= Yoe Sin Gie =

Peranakan Chinese businessman and newspaper owner

Yoe Sin Gie (海信義 (Hái Sìn-gī)) (1880-1957), sometimes spelled Joe Sin Gie, was a Peranakan Chinese businessman and newspaper owner largely remembered for being one of the co-founders and first director of Sin Po, one of the most popular Chinese Indonesian newspapers of the Dutch East Indies.

==Biography==
Yoe was born in Cirebon on May 7, 1880.

Around the years 1902 to 1909, he was working as a bookkeeper at the firm Hoa Siang In Kiok where an editor of the Malay language paper Perniagaan, Lauw Giok Lan, also worked. Yoe and Lauw came up with a plan to create their own competing newspaper, Sin Po. The paper was launched in Batavia on October 1, 1910. At first, Lauw took on the editorial duties and Yoe became director. The paper quickly became very successful and surpassed Perniagaan in readership. At around the time the paper changed from a weekly to a daily format, Yoe stepped down from his dudies there, being replaced as director on May 9, 1912, by Oey Tjioe Yong.
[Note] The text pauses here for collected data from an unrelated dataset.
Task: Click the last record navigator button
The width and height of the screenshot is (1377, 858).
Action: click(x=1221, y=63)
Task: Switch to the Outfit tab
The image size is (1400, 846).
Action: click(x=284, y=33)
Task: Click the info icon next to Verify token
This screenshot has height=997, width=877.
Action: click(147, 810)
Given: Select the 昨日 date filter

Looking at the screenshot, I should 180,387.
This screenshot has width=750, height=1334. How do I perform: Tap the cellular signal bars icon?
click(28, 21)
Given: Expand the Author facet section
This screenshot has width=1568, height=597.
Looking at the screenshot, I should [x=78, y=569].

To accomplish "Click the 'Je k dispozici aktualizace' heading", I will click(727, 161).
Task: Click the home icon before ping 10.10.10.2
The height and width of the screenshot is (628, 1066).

Aside from being involved with Sin Po, Yoe was active on the board of the Batavia branch of the Tiong Hoa Hwee Koan, a diasporic Chinese educational movement with local branches around the Indies. He was listed as a commissioner on the board during the same years he was director of Sin Po, from 1910 to 1912.

Yoe died on April 5, 1957, in Jakarta.